Given task: Pick out and copy every line in the records below that contains the string "Open". Case counts, so match its capitalization.

Records shown:

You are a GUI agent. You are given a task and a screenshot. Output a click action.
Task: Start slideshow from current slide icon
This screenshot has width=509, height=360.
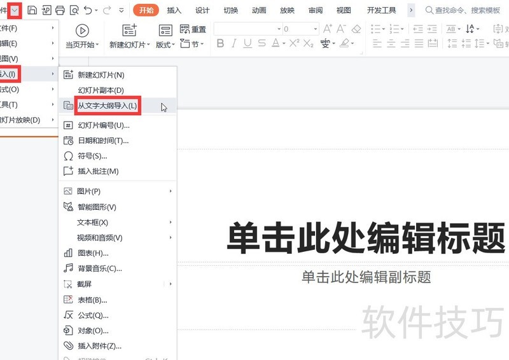(82, 30)
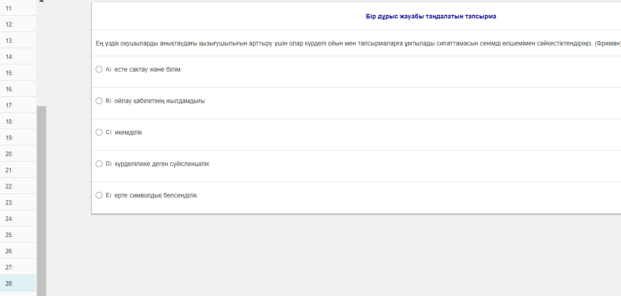Click the question list scrollbar thumb
Viewport: 621px width, 296px height.
[41, 200]
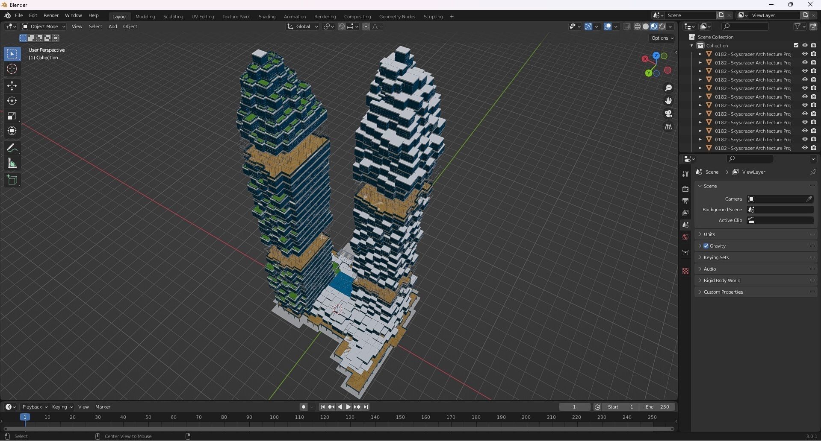
Task: Click the Options button in viewport
Action: 662,38
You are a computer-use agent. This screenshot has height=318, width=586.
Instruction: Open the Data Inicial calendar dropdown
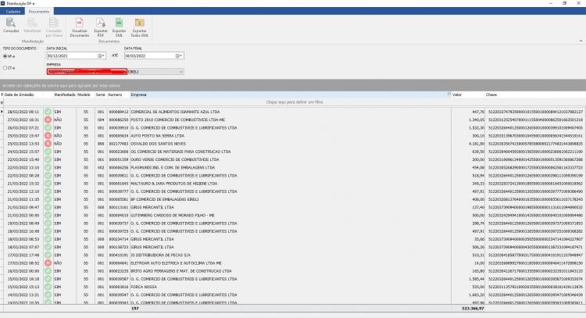[x=102, y=55]
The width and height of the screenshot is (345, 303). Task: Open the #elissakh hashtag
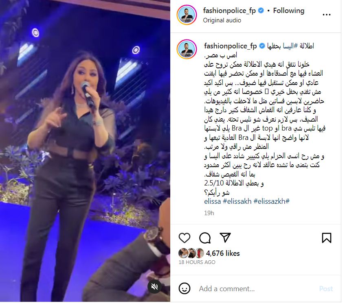pyautogui.click(x=237, y=201)

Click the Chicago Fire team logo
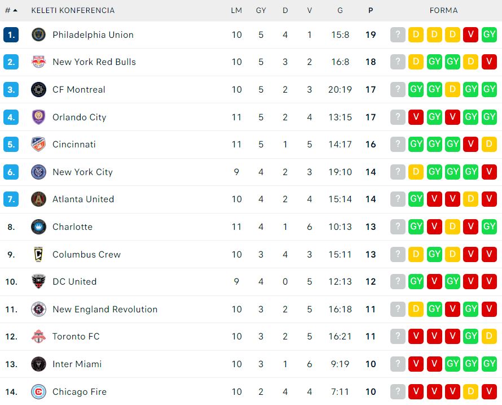[x=38, y=391]
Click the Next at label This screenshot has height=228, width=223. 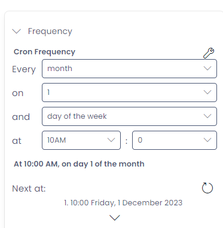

Solution for this exercise:
Instruction: Open the Data Inicial calendar dropdown
The width and height of the screenshot is (345, 303). Task: Open the #elissakh hashtag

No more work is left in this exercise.